Considerato che la riferita odierna questione supera il vaglio di ammissibilità poiché, in presenza di un orientamento giurisprudenziale consolidato, il giudice a quo, se è pur libero di non uniformarvisi e di proporre una sua diversa esegesi, essendo la “vivenza” della norma una vicenda per definizione aperta, ancor più quando si tratti di adeguarne il significato a precetti costituzionali, ha, alternativamente, la facoltà di assumere l’interpretazione censurata in termini di “diritto vivente” e di richiederne su tal presupposto, come nella specie, il controllo di compatibilità con parametri costituzionali (sentenza n. 117 del 2012 e n. 91 del 2004);

che, nel merito, la questione è, però, manifestamente infondata;

che, infatti, l’unica nuova censura rinvenibile nella (non del tutto lineare e coerente) motivazione dell’ordinanza in esame è quella che attiene alla asserita ingiustificata disparità di trattamento che verrebbe a determinarsi, ad avviso del rimettente, tra il sostituto di un difensore di fiducia nominato ex art. 97, comma 4, c.p.p. – ammesso alla liquidazione erariale per l’attività svolta in udienza, in conseguenza appunto della sua equiparazione, a tale effetto, al difensore di ufficio – e il sostituto, “con delega” del difensore di fiducia, cui il diritto a tale liquidazione non è riconosciuto;

che trattasi, però, anche per tale profilo, di censura priva di qualsiasi fondamento, atteso che, nel primo caso, stante l’assenza in udienza del difensore di fiducia o di un suo incaricato, il sostituto è nominato direttamente dal magistrato procedente; diversamente, nel secondo caso, il sostituto interviene su delega del titolare della difesa dell’imputato, per cui il suo diritto a compenso per l’attività svolta inerisce al rapporto con il delegante o, al più, con il cliente del medesimo, ma non è certamente riconducibile ad un mandato ex officio che possa giustificare una conseguente liquidazione erariale.

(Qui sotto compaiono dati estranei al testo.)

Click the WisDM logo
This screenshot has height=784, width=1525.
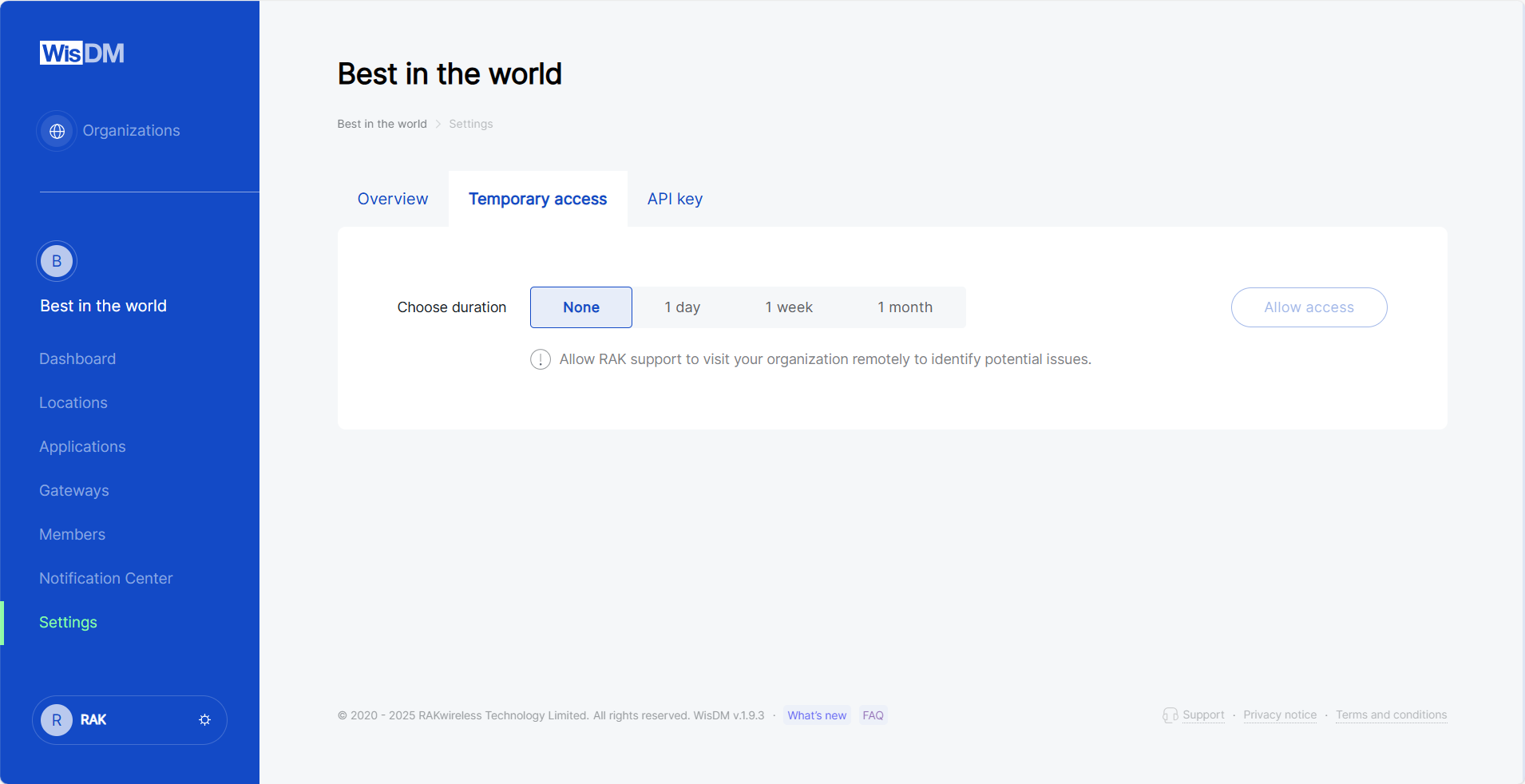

Visti gli artt. 26, secondo comma, della legge 11 marzo 1953, n. 87, e 9, commi 1 e 2, delle norme integrative per i giudizi davanti alla Corte costituzionale.

PER QUESTI MOTIVI

LA CORTE COSTITUZIONALE

dichiara la manifesta infondatezza della questione di legittimità costituzionale degli artt. 116 e 117 del decreto del Presidente della Repubblica 30 maggio 2002, n. 115 (Testo unico delle disposizioni legislative e regolamentari in materia di spese di giustizia – Testo A), sollevata, in riferimento all’articolo 3 della Costituzione, dal Tribunale ordinario di Lecce, in composizione monocratica, con l’ordinanza in epigrafe.

Così deciso in Roma, nella sede della Corte costituzionale, Palazzo della Consulta il 23 settembre 2015.

F.to:

Alessandro CRISCUOLO, Presidente

Mario Rosario MORELLI, Redattore

Roberto MILANA, Cancelliere

Depositata in Cancelleria il 15 ottobre 2015.